Iii-D Power Assignment

After the seeds are selected and prioritized, the preferenced seeds are given more power, namely more mutation chances. Although power assignment is crucial for DGF, very few works, try to optimize this step. AFLGo [4] uses a simulated annealing-based power schedule to gradually assign more energy to seeds that are closer to the target locations while reducing energy for further away seeds. Unlike the traditional random walk scheduling that always accepts better solutions which may be trapped in local optimum, simulated annealing accepts the solution which is not as good as the current one with a certain probability, so it is possible to jump out of the local optimum and reach the global optimal solution. [31]. Berry [30] also applies simulated annealing to the seed energy scheduling scheme to achieve global optimization. Hawkeye [6] also adopted simulated annealing but added prioritization. Thus, seeds closer to the target are mutated first, which further improves the directedness. LOLLY [31] adopts an optimized simulated annealing-based power schedule to achieve maximum sequence coverage. Controlled by a temperature threshold, the cooling schedule in the exploration stage randomly mutates the provided seeds to generate many new inputs, while in the exploitation stage, it generates more new inputs from seeds that have higher sequence coverage.

Iii-E Mutation Scheduling

Some fuzzers also optimize mutation strategies to assist directed fuzzing, which mainly realized by classifying the mutators into different granularities. Hawkeye[6] leverages an adaptive mutation strategy, which categorizes the mutators as coarse-grained and fine-grained. Coarse-grained mutators are used to change bulks of bytes during the mutations, while fine-grained only involve a few byte-level modifications, insertions, or deletions. It gives less chance of coarse-grained mutations when a seed can reach the target function. Once the seed reaches targets, the times of doing fine-grained mutations increase, and coarse-grained mutations decrease. In practice, the scheduling of mutators is controlled by empirical values. Similarly, V-Fuzz [29] classify the mutation strategies into slight mutation and heavy mutation and dynamically adjust the mutation strategy via a threshold according to the actual fuzzing states. SemFuzz [62] performs a resemble classification, except it focuses on the syscall. SemFuzz utilizes coarse mutation on the inputs to find a syscall sequence that can move the execution towards the “vulnerable functions”. After that, it switches to a fine-grained mutation on the syscall sequence to monitor the “critical variables”. ProFuzzer [61] entails different mutation policies according to the input field types recognized by input type probing.

● SHORT EXERCISE
Condense the paragraph in the directed fuzzing text that begins "Some fuzzers also optimize mutation strategies" into a bulleted list, keeping its main facts.

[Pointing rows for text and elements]

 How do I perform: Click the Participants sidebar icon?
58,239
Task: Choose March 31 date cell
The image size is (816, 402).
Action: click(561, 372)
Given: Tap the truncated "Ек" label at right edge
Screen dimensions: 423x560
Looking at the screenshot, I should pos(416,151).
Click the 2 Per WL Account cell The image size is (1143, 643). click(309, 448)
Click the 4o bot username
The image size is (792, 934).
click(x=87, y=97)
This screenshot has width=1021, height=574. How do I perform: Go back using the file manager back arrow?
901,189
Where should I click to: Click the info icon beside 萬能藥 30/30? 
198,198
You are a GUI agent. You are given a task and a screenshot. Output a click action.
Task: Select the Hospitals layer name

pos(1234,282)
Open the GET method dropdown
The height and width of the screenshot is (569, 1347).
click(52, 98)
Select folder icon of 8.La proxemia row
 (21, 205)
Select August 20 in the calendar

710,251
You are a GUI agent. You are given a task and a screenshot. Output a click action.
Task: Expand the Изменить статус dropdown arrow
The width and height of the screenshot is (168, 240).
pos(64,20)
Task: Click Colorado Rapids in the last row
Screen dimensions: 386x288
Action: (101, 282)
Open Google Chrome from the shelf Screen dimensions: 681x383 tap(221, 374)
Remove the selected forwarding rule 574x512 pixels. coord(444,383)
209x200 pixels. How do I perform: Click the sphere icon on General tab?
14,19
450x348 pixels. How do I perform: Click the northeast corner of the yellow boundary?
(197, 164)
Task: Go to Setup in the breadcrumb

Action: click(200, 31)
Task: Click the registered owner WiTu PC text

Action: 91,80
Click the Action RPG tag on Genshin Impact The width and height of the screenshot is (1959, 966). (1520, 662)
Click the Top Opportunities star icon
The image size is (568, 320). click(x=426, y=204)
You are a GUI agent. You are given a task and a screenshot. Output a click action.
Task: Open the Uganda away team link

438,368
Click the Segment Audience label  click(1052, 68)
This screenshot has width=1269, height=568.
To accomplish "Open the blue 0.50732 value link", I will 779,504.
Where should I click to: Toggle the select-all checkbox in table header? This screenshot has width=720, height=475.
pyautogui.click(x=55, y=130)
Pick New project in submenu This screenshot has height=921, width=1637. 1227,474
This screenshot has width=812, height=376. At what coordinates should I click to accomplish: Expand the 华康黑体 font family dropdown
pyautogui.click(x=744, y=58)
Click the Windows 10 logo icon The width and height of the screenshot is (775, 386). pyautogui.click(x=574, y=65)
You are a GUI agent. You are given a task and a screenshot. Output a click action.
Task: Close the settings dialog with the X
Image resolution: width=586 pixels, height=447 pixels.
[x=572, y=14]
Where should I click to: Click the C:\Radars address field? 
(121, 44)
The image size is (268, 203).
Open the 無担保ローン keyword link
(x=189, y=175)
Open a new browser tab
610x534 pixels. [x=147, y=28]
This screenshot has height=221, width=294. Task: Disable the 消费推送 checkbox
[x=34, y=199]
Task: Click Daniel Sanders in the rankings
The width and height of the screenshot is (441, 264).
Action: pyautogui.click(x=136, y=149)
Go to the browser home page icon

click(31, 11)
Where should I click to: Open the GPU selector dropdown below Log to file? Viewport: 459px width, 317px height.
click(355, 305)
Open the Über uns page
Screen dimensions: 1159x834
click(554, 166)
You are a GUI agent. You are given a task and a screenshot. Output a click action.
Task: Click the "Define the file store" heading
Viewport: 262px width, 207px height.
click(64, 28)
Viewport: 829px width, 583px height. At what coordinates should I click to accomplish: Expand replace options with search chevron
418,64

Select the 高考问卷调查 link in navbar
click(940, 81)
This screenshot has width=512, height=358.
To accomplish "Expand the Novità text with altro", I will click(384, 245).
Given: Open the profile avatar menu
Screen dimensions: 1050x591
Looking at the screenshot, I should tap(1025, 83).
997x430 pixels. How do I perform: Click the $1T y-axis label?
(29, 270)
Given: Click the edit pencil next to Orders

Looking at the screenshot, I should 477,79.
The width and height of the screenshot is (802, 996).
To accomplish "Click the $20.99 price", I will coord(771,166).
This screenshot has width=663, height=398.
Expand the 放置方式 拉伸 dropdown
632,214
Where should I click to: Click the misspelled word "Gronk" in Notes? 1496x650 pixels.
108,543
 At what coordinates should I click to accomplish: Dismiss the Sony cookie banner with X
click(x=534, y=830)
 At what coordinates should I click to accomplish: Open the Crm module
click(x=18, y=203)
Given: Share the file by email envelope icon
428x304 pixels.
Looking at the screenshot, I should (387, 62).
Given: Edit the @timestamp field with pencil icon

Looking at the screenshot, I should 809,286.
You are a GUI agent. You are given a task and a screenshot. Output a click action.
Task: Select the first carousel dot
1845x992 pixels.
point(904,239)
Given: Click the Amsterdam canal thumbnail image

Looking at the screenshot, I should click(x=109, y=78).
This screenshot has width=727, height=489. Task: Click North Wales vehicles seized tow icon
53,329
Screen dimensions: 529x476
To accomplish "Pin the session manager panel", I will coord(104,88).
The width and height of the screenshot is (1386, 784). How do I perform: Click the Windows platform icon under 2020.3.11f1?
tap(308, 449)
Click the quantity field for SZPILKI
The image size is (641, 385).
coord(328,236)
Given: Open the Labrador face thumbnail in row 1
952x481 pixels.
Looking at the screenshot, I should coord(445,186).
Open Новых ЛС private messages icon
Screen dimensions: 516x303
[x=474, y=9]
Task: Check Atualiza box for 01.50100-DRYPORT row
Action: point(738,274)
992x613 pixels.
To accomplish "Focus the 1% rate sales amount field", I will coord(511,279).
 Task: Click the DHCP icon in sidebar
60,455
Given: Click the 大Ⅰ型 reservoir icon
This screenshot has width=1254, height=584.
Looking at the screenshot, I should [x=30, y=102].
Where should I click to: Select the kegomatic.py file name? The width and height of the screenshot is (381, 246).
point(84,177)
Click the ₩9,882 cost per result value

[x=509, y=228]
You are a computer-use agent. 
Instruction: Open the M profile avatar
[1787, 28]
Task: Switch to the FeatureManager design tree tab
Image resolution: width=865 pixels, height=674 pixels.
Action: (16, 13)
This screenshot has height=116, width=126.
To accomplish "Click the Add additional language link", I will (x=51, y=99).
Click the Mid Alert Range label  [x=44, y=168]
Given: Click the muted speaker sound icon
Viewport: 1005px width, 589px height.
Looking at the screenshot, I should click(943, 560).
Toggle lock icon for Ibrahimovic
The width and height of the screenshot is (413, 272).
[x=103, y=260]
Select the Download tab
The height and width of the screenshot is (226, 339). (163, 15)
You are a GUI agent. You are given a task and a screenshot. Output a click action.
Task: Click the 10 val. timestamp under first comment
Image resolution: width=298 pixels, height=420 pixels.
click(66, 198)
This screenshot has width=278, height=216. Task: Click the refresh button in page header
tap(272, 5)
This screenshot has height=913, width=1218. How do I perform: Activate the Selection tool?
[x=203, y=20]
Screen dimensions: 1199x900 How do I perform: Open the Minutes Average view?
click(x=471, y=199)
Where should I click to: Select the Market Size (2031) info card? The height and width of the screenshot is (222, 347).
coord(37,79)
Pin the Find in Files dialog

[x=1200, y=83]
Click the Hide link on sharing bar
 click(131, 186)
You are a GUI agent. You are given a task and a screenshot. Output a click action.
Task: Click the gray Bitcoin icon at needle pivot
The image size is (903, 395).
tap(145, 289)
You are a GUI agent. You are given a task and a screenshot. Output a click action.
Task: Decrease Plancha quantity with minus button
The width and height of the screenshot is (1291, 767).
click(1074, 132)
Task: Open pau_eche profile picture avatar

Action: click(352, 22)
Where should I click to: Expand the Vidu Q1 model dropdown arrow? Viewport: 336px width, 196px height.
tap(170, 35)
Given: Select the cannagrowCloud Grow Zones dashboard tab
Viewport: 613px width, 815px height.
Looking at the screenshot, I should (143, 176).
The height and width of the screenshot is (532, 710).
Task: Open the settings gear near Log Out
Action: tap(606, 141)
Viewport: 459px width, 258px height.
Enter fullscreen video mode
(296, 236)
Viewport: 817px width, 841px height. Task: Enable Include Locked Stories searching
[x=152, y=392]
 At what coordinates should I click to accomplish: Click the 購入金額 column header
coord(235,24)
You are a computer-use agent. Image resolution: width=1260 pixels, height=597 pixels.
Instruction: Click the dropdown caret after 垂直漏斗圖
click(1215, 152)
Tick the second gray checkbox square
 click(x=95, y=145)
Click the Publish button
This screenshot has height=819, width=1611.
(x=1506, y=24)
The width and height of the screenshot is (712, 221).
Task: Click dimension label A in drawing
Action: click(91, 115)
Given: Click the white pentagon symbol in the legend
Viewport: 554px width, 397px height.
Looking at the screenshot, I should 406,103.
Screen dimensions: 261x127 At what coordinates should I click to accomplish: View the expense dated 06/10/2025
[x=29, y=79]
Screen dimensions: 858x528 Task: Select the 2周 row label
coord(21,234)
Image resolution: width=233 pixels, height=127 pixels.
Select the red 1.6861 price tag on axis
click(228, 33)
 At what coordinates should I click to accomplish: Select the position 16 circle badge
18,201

● RIGHT ANSWER
- Some fuzzers support directed fuzzing by optimizing mutation strategies. They mainly do this by classifying mutators into different granularities.
- Hawkeye uses an adaptive mutation strategy with two kinds of mutators:
  - Coarse-grained mutators change bulks of bytes.
  - Fine-grained mutators make only a few byte-level modifications, insertions, or deletions.
  - Coarse-grained mutations get less chance when a seed can reach the target function.
  - Once a seed reaches targets, fine-grained mutations increase and coarse-grained mutations decrease.
  - In practice, empirical values control this scheduling.
- V-Fuzz classifies mutation strategies into slight and heavy mutation. It adjusts the strategy dynamically through a threshold, according to the actual fuzzing states.
- SemFuzz makes a similar classification but focuses on the syscall:
  - It first applies coarse mutation to the inputs to find a syscall sequence that moves execution toward the "vulnerable functions."
  - It then switches to fine-grained mutation on the syscall sequence to monitor the "critical variables."
- ProFuzzer applies different mutation policies according to the input field types that input type probing recognizes.